Construction was under way when Rothschild took office, and an early goal of his was to make changes that he thought would add fuel to the revitalization fire.
“We eliminated 178 pages from the land use code, we cross-trained our inspectors, we focused on planning and development services to make it more,” Rothschild said.
The city also established an incentive program to spur business development.
The Government Property Lease Excise Tax gave an eight-year waiver to developers and business owners who make significant improvements to property values.
While incentives were given to modernize, there was also a push to maintain the historic.
Another program helped to restore façades of older buildings.
That program is responsible for work done at various locations including the old Chicago Music Store, the University of Arizona's downtown campus and the building that houses Johnny Gibson's Market.
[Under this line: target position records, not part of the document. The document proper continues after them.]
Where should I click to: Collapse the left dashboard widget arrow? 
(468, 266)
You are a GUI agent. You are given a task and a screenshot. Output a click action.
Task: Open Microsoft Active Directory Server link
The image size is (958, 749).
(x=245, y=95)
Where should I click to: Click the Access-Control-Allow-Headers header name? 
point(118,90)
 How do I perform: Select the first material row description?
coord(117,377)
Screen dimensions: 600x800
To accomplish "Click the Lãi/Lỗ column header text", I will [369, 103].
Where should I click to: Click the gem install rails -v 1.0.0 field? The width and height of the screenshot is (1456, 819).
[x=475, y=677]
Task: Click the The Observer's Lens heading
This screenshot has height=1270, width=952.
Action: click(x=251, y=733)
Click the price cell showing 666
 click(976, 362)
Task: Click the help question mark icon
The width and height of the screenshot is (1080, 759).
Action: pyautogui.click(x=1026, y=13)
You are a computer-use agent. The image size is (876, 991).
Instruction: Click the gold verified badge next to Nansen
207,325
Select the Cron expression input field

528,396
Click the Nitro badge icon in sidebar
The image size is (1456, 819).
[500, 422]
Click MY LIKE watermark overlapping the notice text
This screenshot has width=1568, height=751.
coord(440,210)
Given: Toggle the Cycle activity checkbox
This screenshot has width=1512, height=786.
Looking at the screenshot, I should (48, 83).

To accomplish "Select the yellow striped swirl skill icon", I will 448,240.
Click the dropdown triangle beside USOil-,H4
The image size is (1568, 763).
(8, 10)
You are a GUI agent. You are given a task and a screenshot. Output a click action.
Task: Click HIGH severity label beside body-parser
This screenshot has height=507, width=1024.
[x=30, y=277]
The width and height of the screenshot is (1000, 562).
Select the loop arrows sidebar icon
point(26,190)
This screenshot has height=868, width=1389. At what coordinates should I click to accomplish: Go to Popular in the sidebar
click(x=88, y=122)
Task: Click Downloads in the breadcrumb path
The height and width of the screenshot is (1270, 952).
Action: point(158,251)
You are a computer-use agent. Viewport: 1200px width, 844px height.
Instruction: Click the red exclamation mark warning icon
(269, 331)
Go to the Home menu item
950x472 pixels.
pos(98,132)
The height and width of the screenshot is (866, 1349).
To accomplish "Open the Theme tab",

“A lot of what Tucson has going for it is that it is a historic community. Because of the high preservation ethic that was set by the formation of the historic districts, we actually preserved quite a bit of our downtown,” the Downtown Partnership's Keith said.
The aim was to help downtown grow while keeping the area's uniqueness.
“The homegrown, funky things which people love, and now a sense of, yes we can have the modern, we can have the business. Bringing those two things together is going to take Tucson to the next level,” Rothschild said.
That can include the music, food, culture and any other experience that stands out in people's minds as Tucson.
That includes the residents, who are heavily invested in the area.
“We calculate that 95 percent of them are either local, Tucson businesses or statewide businesses," Keith said. "So even the retail mix - restaurants, clubs and retailers - is intrinsically local.”
Keith is about to retire, and he is departing as a second wave of redevelopment is in the works, including an estimated $500 million in new construction projects that are in some phase of planning.
“If even half of those go, you’re going to see a whole new chapter of downtown being written in the next 36 months,” he said.
That could be just the start.
By Keith's estimate, there is still plenty to be done in downtown. He said the area has reached about 20 percent of its potential.
Margo Susco said she hopes the next phase bring more retail shops like hers to the area. She said she thinks that would help make the area more than just a nighttime destination.
“We want to be a little more like a 4th Avenue in the sense that you can go from shop to shop or hit a coffee shop or a restaurant, and you can walk around for three or four hours and never lose interest,” she said.
But ultimately, she said, it is a great time to be downtown.
“For those of us long-timers, it’s an exciting time to be here for all of this.”